Reduce Cloud Costs and Prevent Noisy Neighbors with Resource Quotas in Kubernetes
Setting resource quotas such as CPU and memory limits/requests is easier said than done.
But why do you need this in the first place?
Let's say your container images get compromised or there was a breakthrough in your containers and the vector actors decided to use your container to host and run their heavy scripts or cryptomines.
With the absence of resource quotas, those containers will keep on consuming all the needed CPU and memories they need to survive, hence using more instances.
if you luckily have the nodes auto scalers available.
And it still took you a while to detect this, you should be expecting some big $ invoice from AWS/GCP by month's end, haha.
Now that you know the reasons why you need to set this up, let's jump into it;
What are resource limits
Resource limits are the limitations you've assigned to a container, so when this container reaches these limits, its processes get killed.
meaning the container can't consume beyond the memory and CPU amount you've indicated.
Imagine setting a resource limits cpu to 333Mi
Once this CPU limit has been reached, then any other process requesting for more CPU won't be allowed, and neither will your container be killed too.
You can also read about how kubernetes kills this process with Out of Memory KIlling.
What are resource requests
Resource requests are considered as the definition of what your container needs to run on.
so when you declare resource requests, the scheduler makes sure that the certain amount you requested is reserved for your container in the node they are being assigned to.

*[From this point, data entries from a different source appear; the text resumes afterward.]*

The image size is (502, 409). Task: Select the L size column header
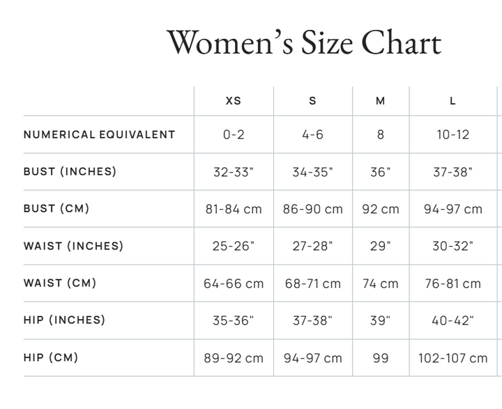click(452, 101)
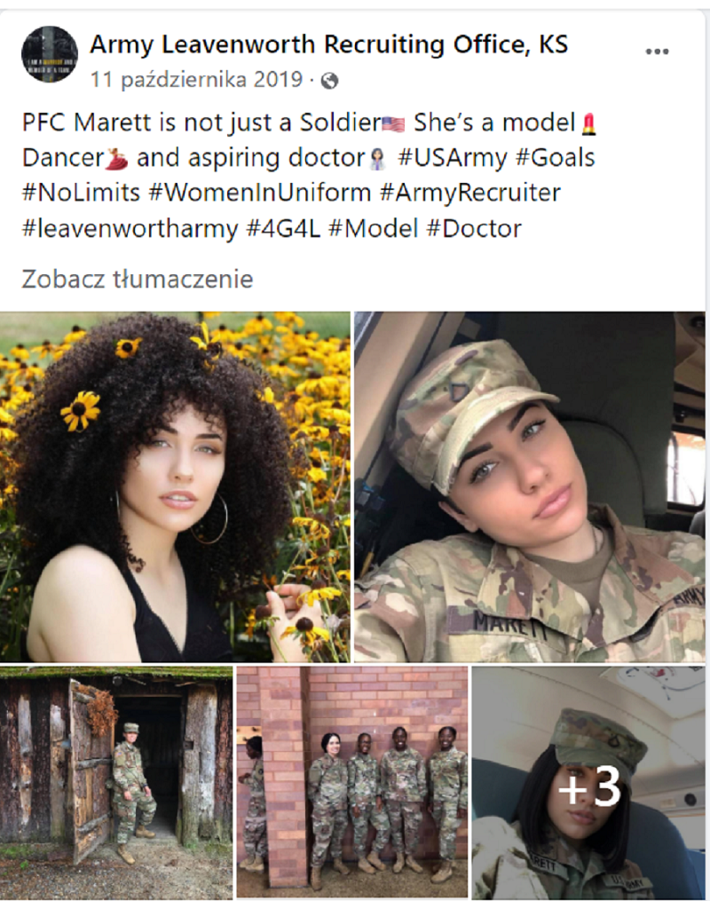The image size is (710, 901).
Task: Open the wooden barn doorway photo
Action: pos(116,782)
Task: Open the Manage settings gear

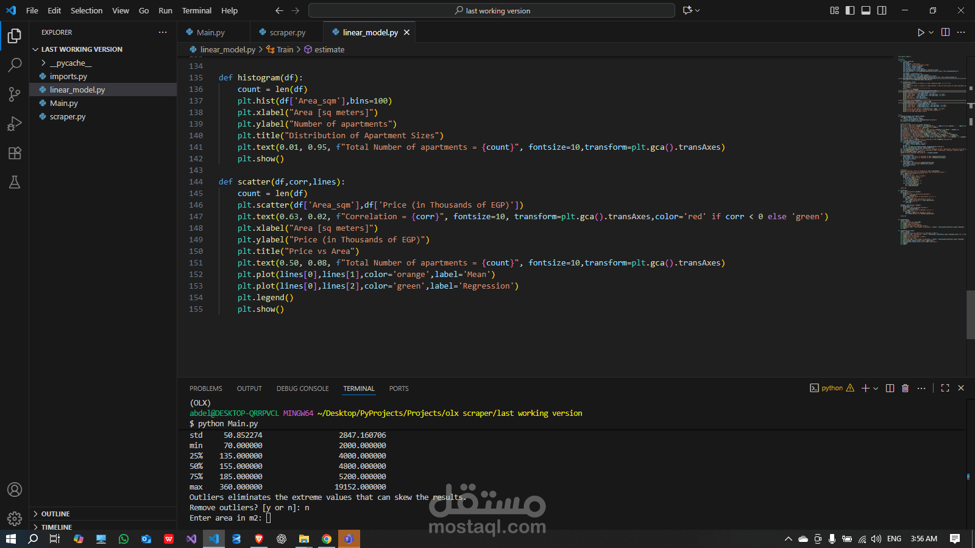Action: click(15, 519)
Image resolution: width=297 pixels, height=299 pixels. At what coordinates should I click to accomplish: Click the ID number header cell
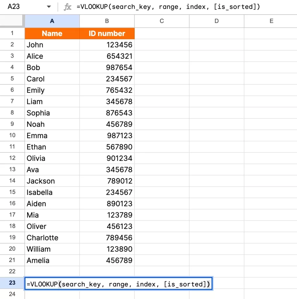tap(107, 33)
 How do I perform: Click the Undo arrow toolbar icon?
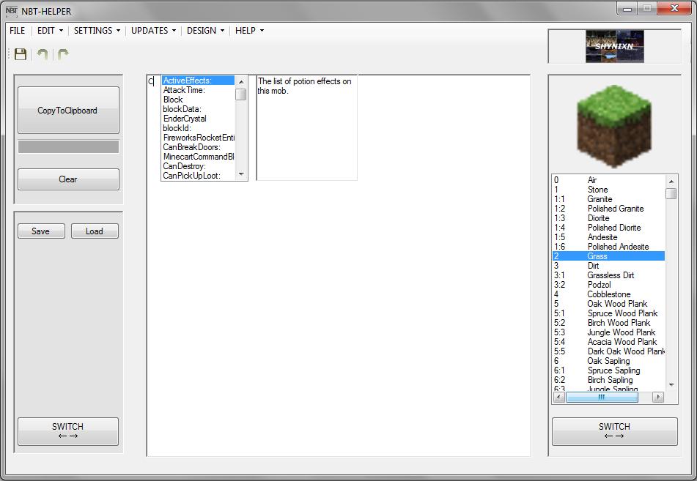[x=41, y=53]
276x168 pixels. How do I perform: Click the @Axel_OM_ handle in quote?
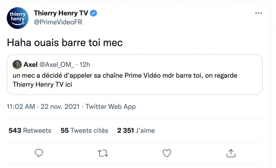[56, 64]
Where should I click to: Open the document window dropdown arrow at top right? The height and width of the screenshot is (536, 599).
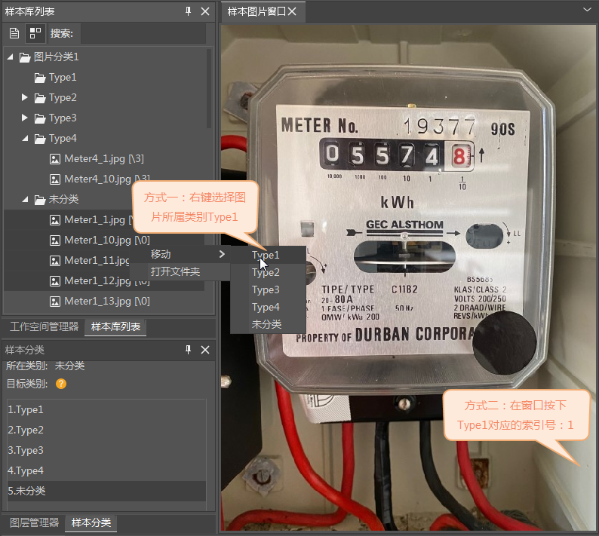coord(588,9)
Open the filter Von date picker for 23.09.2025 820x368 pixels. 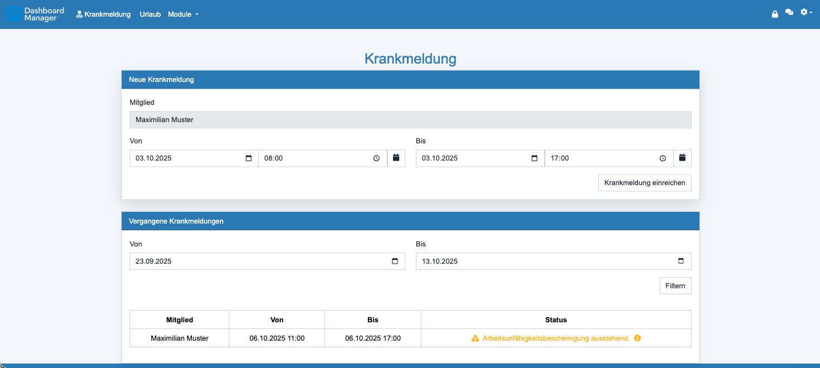395,261
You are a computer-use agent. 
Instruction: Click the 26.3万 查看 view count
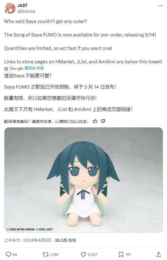click(65, 240)
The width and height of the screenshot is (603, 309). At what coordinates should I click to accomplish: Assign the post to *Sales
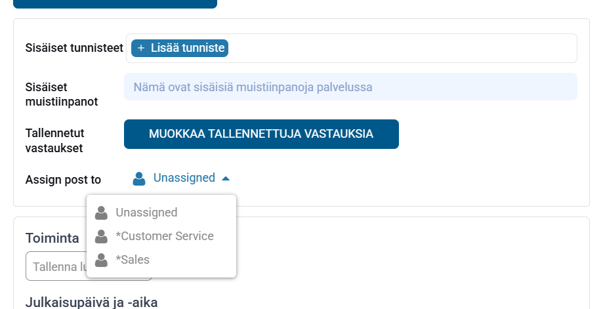click(x=133, y=260)
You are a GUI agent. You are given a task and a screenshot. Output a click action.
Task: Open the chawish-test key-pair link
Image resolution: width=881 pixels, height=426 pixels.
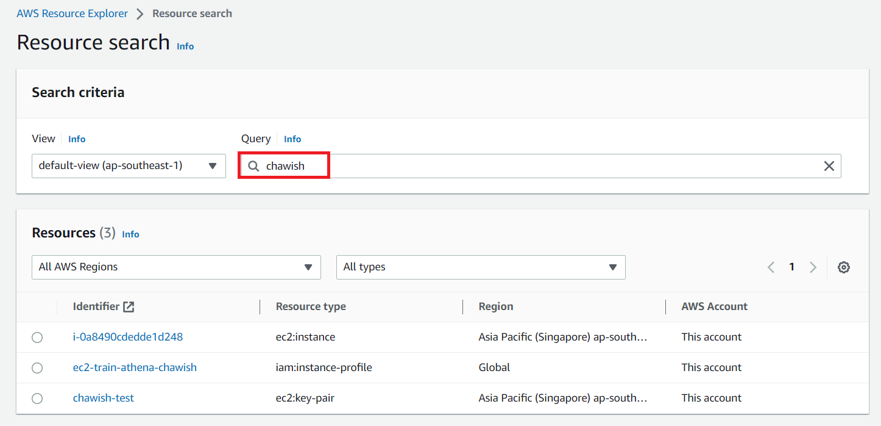pyautogui.click(x=103, y=397)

Adding the resource quotas to your containers
apiVersion: v1
kind: Deployment
metadata:
name: test-pod
namespace: test-ns
spec:
containers:
- name: flyon
image: repo/flypon
resources:
requests:
cpu: "250m"
memory: "64Mi"
limits:
memory: "128Mi"
cpu: "500m"
Now you've added the cpu
and memory
allocations for both the resource requests and limits.

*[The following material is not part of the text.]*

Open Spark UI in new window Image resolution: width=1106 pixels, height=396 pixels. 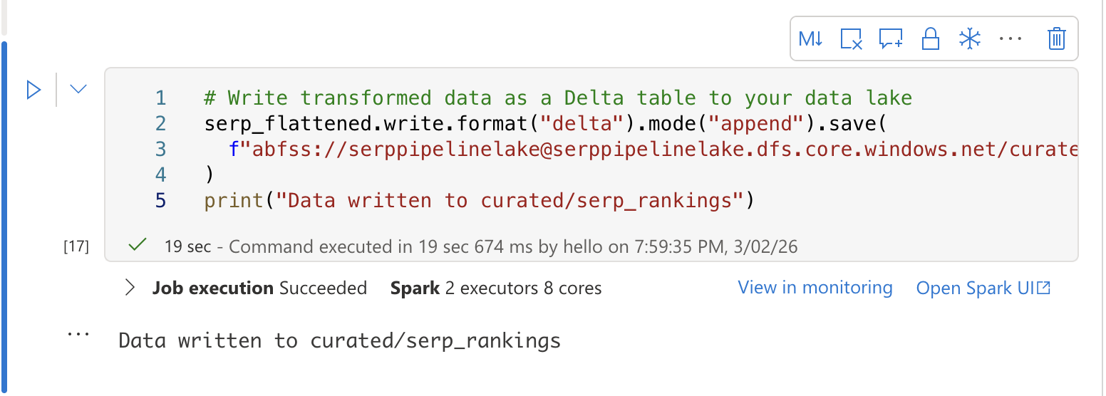tap(983, 288)
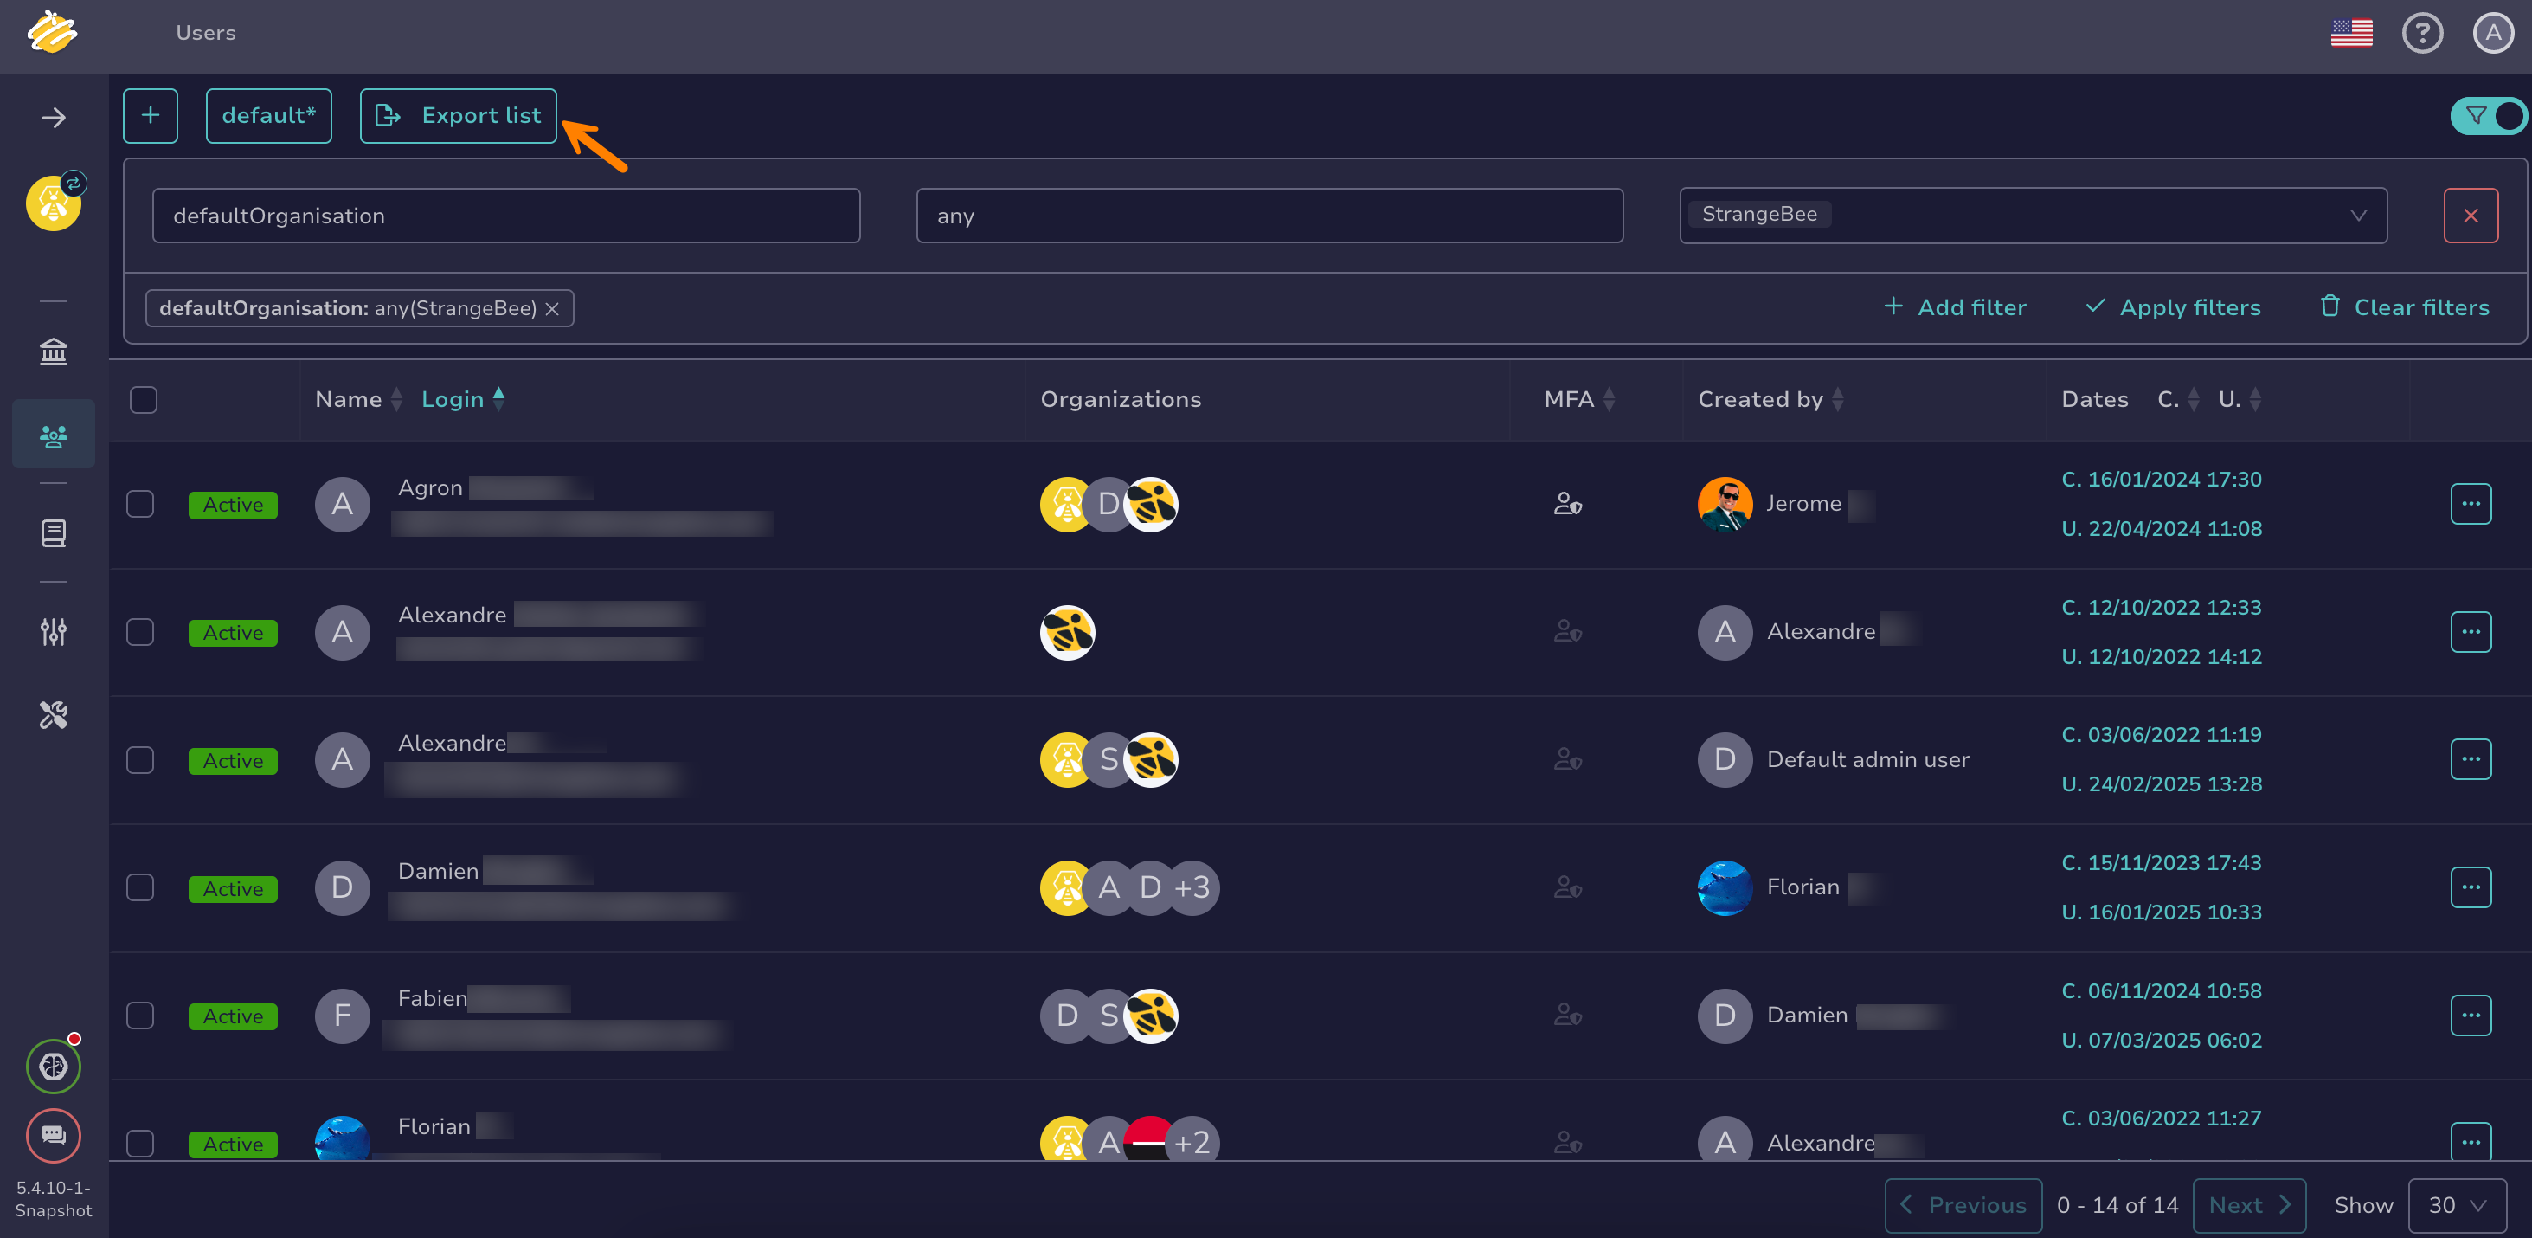The height and width of the screenshot is (1238, 2532).
Task: Click the defaultOrganisation filter field
Action: coord(506,215)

But wait, are these CPU and memory values added based on vibes? well no
the values have to be determined, but getting the estimated or right values can vary based on your applications.
Getting the right resource limits and requests
The best way to get these values is during the runtime of the application.
there are different ways of going about getting the values, you can either leverage on load testing or use VPA(Vertical Pods Autoscaler).
Load Testing Using Locust
for the load testing, use Locust, a very power open source load testing tools.
so here is how it works, you can specify the number of users you estimate for your app and the number of users sending requests/seconds.
meaning you are imitating the app usage in production mode, hence you can see how many resources are being consumed by your app.
Running kubectl top pods
would return the metrics of the pods based on their CPU and memory consumption.
with those results, you can set meaningful resource quotas.
Using VPA to get resource quotas
VPA is a cluster component that handles the autoscaling for Kubernetes.
It can also help with estimating the correct resource requests and limits for our container.
first, you have to install VPA in your cluster
git clone https://github.com/kubernetes/autoscaler.git && cd autoscaler/vertical-pod-autoscaler && ./hack/vpa-up.sh
run kubectl get all -n kube-system
to confirm if VPA has been installed successfully.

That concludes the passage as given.